IL CENTENARIO – Oggetto principale della mostra è però la commemorazione dei cento anni dal genocidio armeno, una storia spesso passata sottotraccia ma dall’importante valore storico. I fatti risalgono agli anni 1915-1916, quando l’impero ottomano, nel timore di un’alleanza tra armeni e russi prima della prima guerra mondiale, decise di annientare gran parte degli oppositori. Intellettuali, attivisti politici e tutta quella parte di popolazione che si opponeva all’impero ottomano fu deportata in Anatolia e sterminata. Oltre un milione di morti attestati sono il bilancio di quello che viene da molti analisti definito come il primo genocidio moderno.
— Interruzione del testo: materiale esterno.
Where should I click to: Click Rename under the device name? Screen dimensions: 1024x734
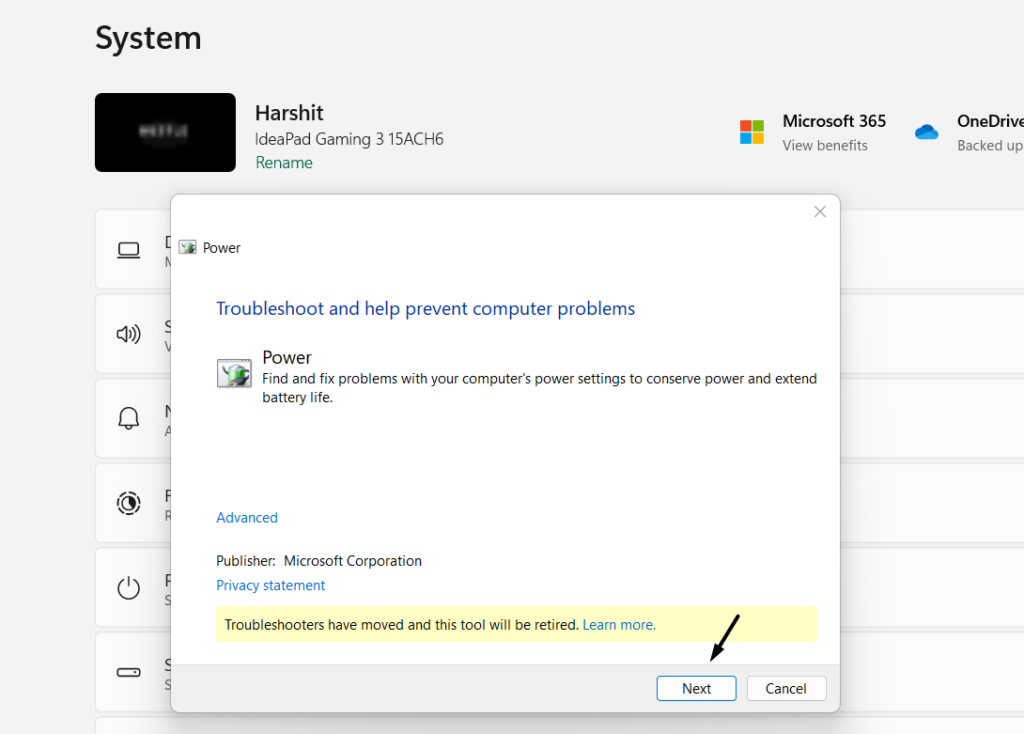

UNO SCONTRO SECOLARE – Le motivazioni storiche che portarono alla nefandezza del genocidio armeno affondano però le radici alla fine dell’ottocento, quando nel 1890 nell’Impero ottomano si contavano circa 2 milioni di armeni, in maggioranza appartenenti alla Chiesa apostolica armena. Gli armeni erano sostenuti dalla Russia nella loro lotta per l’indipendenza, poiché la Russia aspirava ad indebolire l’Impero ottomano per annetterne dei territori ed eventualmente appropriarsi di Costantinopoli. Furono questi gli anni della prima grande pulizia che hanno posto le basi per un conflitto durato mezzo secolo che trovò una sua risoluzione solo nel 1922 quando la neocostituita Repubblica Socialista Sovietica Armena entrò a far parte del blocco URSS. Il governo turco ancora oggi contrasta il riconoscimento formale del genocidio da parte di altri paesi e mette in discussione che un genocidio sia mai accaduto. In Turchia il solo parlare di “genocidio” è un reato punibile con la reclusione da sei mesi a due anni.
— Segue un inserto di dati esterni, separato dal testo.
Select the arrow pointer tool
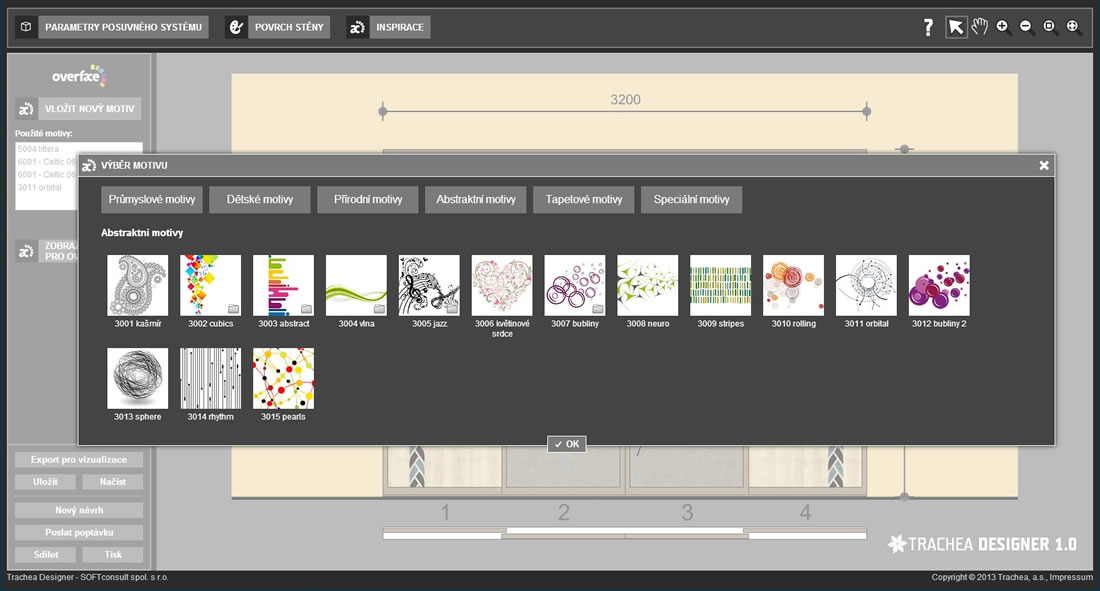The height and width of the screenshot is (591, 1100). (x=956, y=27)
LA TESTIMONIANZA E LA MOSTRA – Per ricordare tutto ciò ancora oggi il governo armeno organizza mostre artistiche ed iniziative in giro per il mondo. Raccontare, testimoniare e documentare l’olocausto armeno diventa quindi un dovere per chi vede nel ruolo sociale dell’arte un importante sbocco per l’apertura delle menti e per il sostegno all’avanzamento di coscienza richiesto in questa fase complessa della storia umana. Solo così è possibile scalare il monte dell’oblio che avvolge molte pagine della storia umana per far sì che ciò non si riverifichi. È curioso che sia proprio un monte il simbolo principale del popolo armeno: il monte Ararat. Esso oggi è un richiamo simbolico fondamentale per l’Armenia, che nel 301 d.C. fu il primo paese al mondo ad adottare il Cristianesimo come religione di Stato.
La mostra si articolerà in sette sezioni ricche di reperti archeologici, codici miniati, opere d’arte, illustrazioni e documenti, che racconteranno anche i rapporti tra l’Italia e l’Armenia e la ricchezza storica e artistica della presenza armena nel nostro paese.